I Might Be Right You May Disagree

Posted by Expert Gadget Reviewer on Wednesday 23 May 2007

Look, I know that Johnny Borrell comes off as an arrogant prick at times. And I know that Razorlight’s first album, Up All Night, for all of its pop catchiness, rolling rhythms, and street-poet(ish) lyrics was hyped up well beyond what it deserved. But I can’t help but feeling that the distinctly sniffy reviews and opinions circulating around their second album, the eponymous Razorlight, are grossly unfair. Sure, lead single ‘America’ reeks of overstatement, but isn’t this the era of hyperbole and cliché? Doesn’t the song itself do a pretty good job of illuminating our fixation with America and the capitalist culture?

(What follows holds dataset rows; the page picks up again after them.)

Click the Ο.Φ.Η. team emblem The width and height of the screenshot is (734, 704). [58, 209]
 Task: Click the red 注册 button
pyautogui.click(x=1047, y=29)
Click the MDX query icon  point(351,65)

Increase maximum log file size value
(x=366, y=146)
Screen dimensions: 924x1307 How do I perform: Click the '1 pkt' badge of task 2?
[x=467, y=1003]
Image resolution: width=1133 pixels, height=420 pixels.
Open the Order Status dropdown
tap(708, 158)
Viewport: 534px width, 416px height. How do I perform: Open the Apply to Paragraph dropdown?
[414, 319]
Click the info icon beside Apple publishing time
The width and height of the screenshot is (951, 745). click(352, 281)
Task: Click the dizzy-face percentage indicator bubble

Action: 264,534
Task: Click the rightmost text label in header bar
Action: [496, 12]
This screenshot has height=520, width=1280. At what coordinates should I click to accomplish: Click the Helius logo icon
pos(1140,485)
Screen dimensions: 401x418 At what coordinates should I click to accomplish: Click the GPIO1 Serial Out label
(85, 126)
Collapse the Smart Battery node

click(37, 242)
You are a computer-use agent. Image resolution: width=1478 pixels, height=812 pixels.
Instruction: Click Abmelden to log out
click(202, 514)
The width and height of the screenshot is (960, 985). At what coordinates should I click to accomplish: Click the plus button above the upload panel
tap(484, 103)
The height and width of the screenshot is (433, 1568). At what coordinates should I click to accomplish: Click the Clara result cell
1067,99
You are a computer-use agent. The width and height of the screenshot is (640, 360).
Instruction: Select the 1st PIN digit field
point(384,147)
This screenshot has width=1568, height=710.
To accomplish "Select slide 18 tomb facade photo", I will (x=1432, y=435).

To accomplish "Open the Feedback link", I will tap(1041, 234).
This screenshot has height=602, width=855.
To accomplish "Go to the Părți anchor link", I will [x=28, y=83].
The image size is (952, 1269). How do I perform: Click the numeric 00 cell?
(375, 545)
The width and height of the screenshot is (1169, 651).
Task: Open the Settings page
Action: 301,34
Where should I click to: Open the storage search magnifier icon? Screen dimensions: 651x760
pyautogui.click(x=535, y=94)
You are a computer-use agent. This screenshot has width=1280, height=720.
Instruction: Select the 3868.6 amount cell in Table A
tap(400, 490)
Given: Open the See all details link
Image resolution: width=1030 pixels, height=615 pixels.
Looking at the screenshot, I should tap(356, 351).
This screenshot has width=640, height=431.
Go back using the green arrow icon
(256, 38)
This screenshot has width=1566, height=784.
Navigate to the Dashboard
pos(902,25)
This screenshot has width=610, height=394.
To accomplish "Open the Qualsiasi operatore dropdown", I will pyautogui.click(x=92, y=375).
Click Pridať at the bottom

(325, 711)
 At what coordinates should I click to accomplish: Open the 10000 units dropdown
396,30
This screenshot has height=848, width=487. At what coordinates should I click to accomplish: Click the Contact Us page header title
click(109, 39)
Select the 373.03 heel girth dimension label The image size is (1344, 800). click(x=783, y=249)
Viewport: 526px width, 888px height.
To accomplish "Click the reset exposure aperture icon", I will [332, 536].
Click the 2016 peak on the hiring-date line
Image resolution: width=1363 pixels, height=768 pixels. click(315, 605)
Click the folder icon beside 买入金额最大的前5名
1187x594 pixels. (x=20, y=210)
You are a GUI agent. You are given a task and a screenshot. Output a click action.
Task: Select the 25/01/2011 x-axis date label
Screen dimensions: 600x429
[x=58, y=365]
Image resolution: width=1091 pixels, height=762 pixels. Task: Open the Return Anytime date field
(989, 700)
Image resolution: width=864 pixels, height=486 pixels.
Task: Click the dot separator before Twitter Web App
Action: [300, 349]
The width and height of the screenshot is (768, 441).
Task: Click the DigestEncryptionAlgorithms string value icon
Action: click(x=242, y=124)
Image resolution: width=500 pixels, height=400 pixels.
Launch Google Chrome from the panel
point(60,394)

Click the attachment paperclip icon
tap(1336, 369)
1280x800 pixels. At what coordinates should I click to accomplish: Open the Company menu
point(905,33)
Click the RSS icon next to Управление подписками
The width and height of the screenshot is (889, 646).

For while Razorlight have stripped back the guitar, bass, and drum arrangements to produce something at odds with the prevalent indie culture of electro-New Rave (messy, spiky guitars layered with heavy bass lines and digital effects), this is at the very least refreshing, and at most, a musical springboard for lyrics that make the same socio-political cultural dissections as Bloc Party’s A Weekend in the City. I’m not saying what Razorlight are doing is profound or particularly innovative, then, (as with many fairly new bands, for example, there are plenty of overt nods to Talking Heads), but the haunting emptiness and throbbing chorus of a song like ‘I Can’t Stop This Feeling’ is still something pretty special. Borrell isn’t the Indie Messiah the music media portrays him as wanting to be (who knows how much actual truth to that there is), but Razorlight have got something interesting going on all the same. Don't you think?